## Your goal
Lines from the entries below that hold "agent" form the answer; copy all of them.

Records drawn from a dataset
┌──

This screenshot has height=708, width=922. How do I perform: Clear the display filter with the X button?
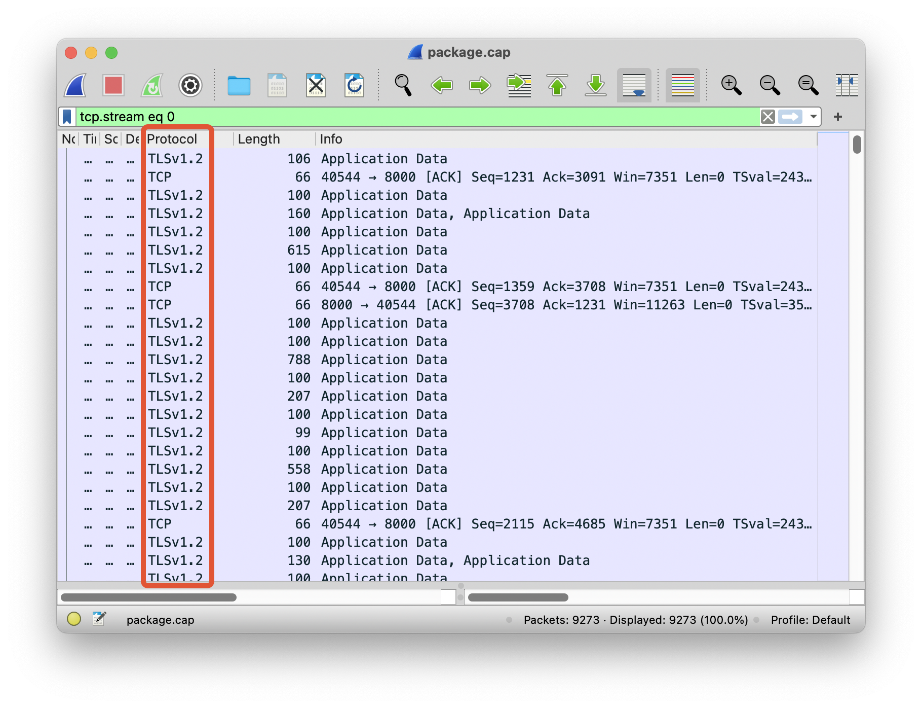pyautogui.click(x=767, y=117)
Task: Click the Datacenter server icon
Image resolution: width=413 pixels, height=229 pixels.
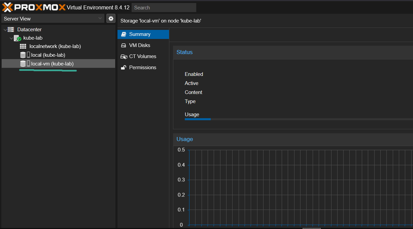Action: (11, 30)
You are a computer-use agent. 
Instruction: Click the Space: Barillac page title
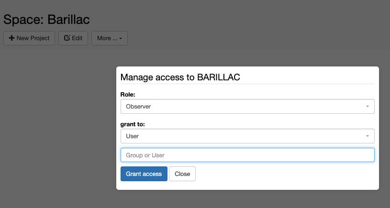[46, 20]
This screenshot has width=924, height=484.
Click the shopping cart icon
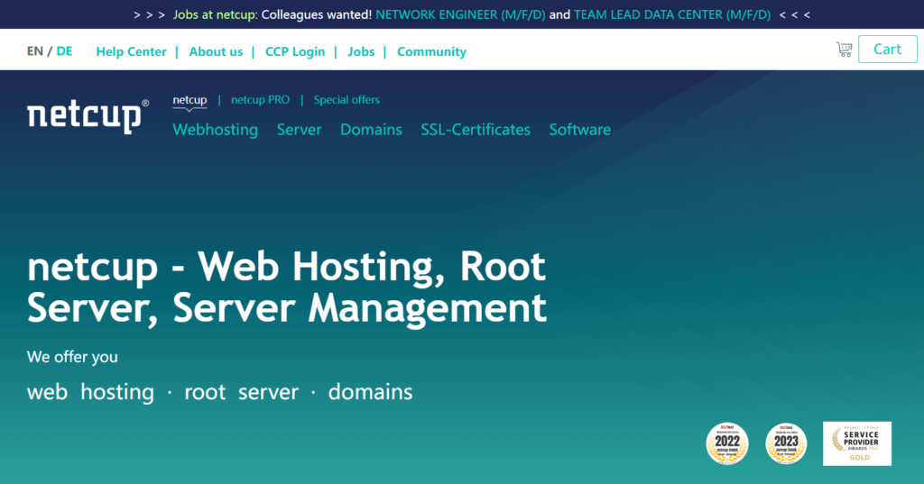point(844,50)
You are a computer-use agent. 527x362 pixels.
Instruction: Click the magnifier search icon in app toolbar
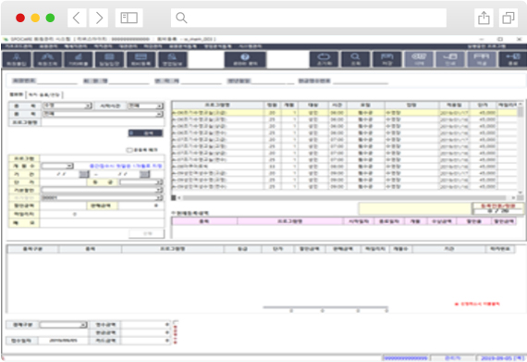[x=356, y=59]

└──

## Solution to this problem
You are a computer-use agent. 
You are a computer-use agent. 527x362 pixels.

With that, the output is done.